## Supplied passage

# Which Thickness Planer ?



## Canarywood1 (May 5, 2012)

*Re: Which Thicckness Planer ?*

The DeWalt 735 would be my choice, just be sure and get a dust collector , or you'll have chips all over the place.


----------



## kwikfishron (Mar 11, 2010)

*Re: Which Thicckness Planer ?*

The 735 for me too. Wider is always better (for me anyway). Both of the Dewalt's have three knives the Makita only has two. I have a 12" 2 knife Dewalt that I've been abusing for over ten years, the thing is bullet proof.


----------



## ChuckF. (Aug 25, 2013)

I have one of the 10" Ryobis that I bought about 15? years ago when it was the first one available. Don't know if they still make it. It's been a solid machine for DIY duty cycles. 

Ditto on the dust collector, these things make shavings like you wouldn't believe, and they are loud. I made one, basically a three-sided box with a vacuum cleaner fitting bolted to it. It also helps to build out and in-feed tables with rollers to keep down snipe if you plane long heavy pieces.


----------



## Mort (Nov 26, 2008)

The DW735 gets the best reviews for a lunchbox planer but there are a few drawbacks. It's expensive, the blades can't be sharpened (although they're reversible). 

Rigid has a 13" planer that has a similar chip ejector as the 735 and costs way less. It's only a 2-knife but they're a lot cheaper to replace.


----------



## ZZZZZ (Oct 1, 2014)

ChuckF. said:


> I have one of the 10" Ryobis that I bought about 15? years ago when it was the first one available. Don't know if they still make it. It's been a solid machine for DIY duty cycles.
> 
> Ditto on the dust collector, these things make shavings like you wouldn't believe, and they are loud. I made one, basically a three-sided box with a vacuum cleaner fitting bolted to it. It also helps to build out and in-feed tables with rollers to keep down snipe if you plane long heavy pieces.

## Given information
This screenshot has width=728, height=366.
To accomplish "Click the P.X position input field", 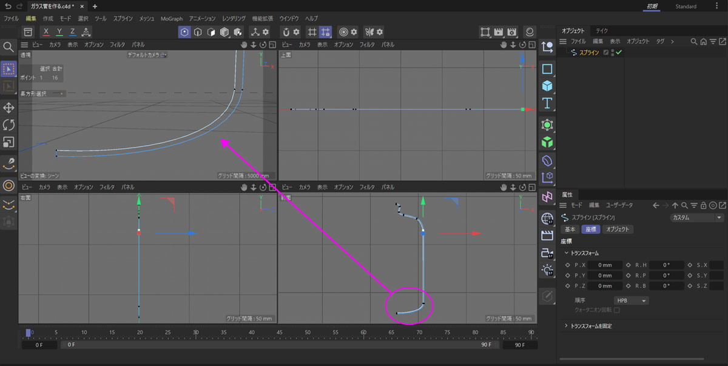I will pyautogui.click(x=604, y=265).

## To do
Resume the thickness planer thread from the point where it stops. You won't need the listing.

## Response for this exercise
I also have a ~10 year old Ryobi. I like it a lot: easy to use, clean cuts that barely need sanding, easily replaceable and inexpensive blades., 

The damned sniping. PITA. Yes, supplemental support in and out helps, and I also put a piece of scrap plywood underneath the stock I am planing and run then both through. 

If I'm planing some cheap pine or whatever, I'll just cut the stock about 6" too long and then just chop off the sniped ends.


----------



## LanterDan (Jul 3, 2006)

I have the DW735 and I love it. (I was considering several planers, and that is what popped up on the used market at the time.)

The fan on it is powerful enough that you don't need a dust collector. I have very limited space, so I just cart the planer out to the picnic table. I purchased a replacement dust bag for a small dust collector and just connect that to planer with some hose. The only issue is the small capacity means I usually have to stop and empty a couple times. 

I believe the DW735 is the heaviest lunchbox currently on the market.


----------



## woodworkbykirk (Sep 25, 2011)

both the makita and dewalt are good planers.. i havnt used the makita but the only real flaw ive heard about it is that its louder. ive heard from a few people that the ridgid is problematic... gums up easily


----------



## grcummings (Feb 28, 2009)

My Dewalt 735 has been perfect for me.
I do like the ease of changing blades, I keep a few on hand and buy when the price is right.
The infeed and outfeed tables are pretty good, and I can adjust to minimize snipe.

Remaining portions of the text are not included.